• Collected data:
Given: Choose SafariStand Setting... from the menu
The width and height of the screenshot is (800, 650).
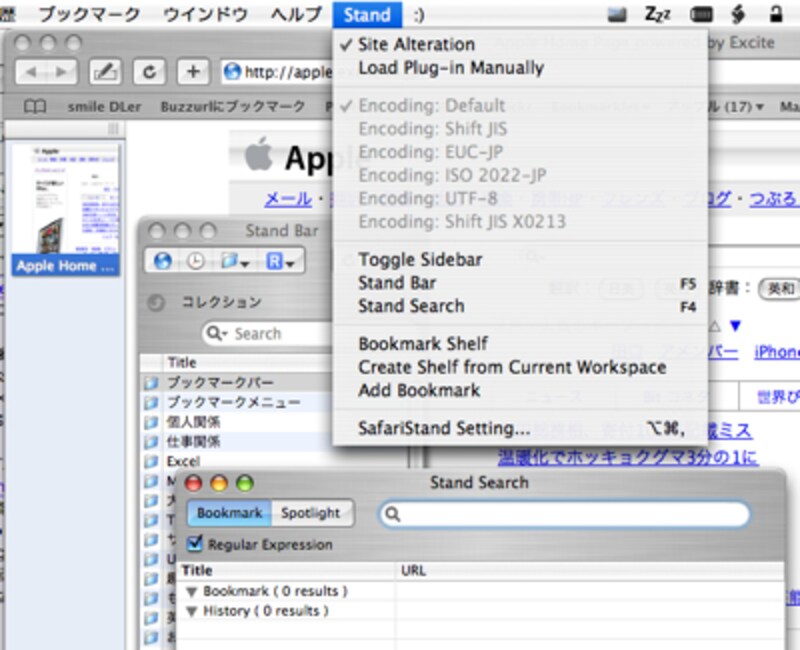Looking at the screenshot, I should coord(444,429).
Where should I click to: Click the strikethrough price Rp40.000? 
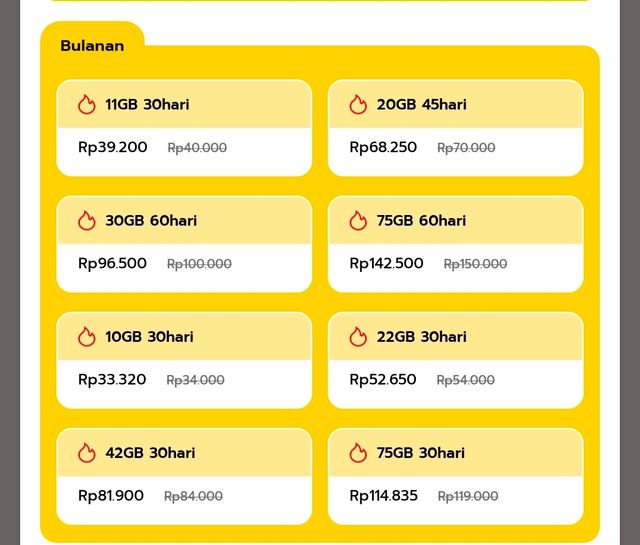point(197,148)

--

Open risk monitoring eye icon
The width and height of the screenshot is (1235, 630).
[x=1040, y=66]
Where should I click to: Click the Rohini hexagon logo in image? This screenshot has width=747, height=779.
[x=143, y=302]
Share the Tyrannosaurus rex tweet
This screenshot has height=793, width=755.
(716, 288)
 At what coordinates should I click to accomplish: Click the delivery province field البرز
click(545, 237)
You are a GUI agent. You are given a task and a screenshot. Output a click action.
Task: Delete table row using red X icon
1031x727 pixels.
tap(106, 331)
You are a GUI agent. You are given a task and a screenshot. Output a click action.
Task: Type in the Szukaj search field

• WHAT IS REQUIRED:
Set down, exactly as they stand above, the lines starting with the line with "At what coordinates" and going on through the line with "Task: Type in the Szukaj search field", and no others.

• SOLUTION TO THIS TASK:
 At what coordinates should I click to accomplish: Click the delivery province field البرز
click(545, 237)
You are a GUI agent. You are given a task and a screenshot. Output a click action.
Task: Delete table row using red X icon
1031x727 pixels.
tap(106, 331)
You are a GUI agent. You are given a task and a screenshot. Output a click action.
Task: Type in the Szukaj search field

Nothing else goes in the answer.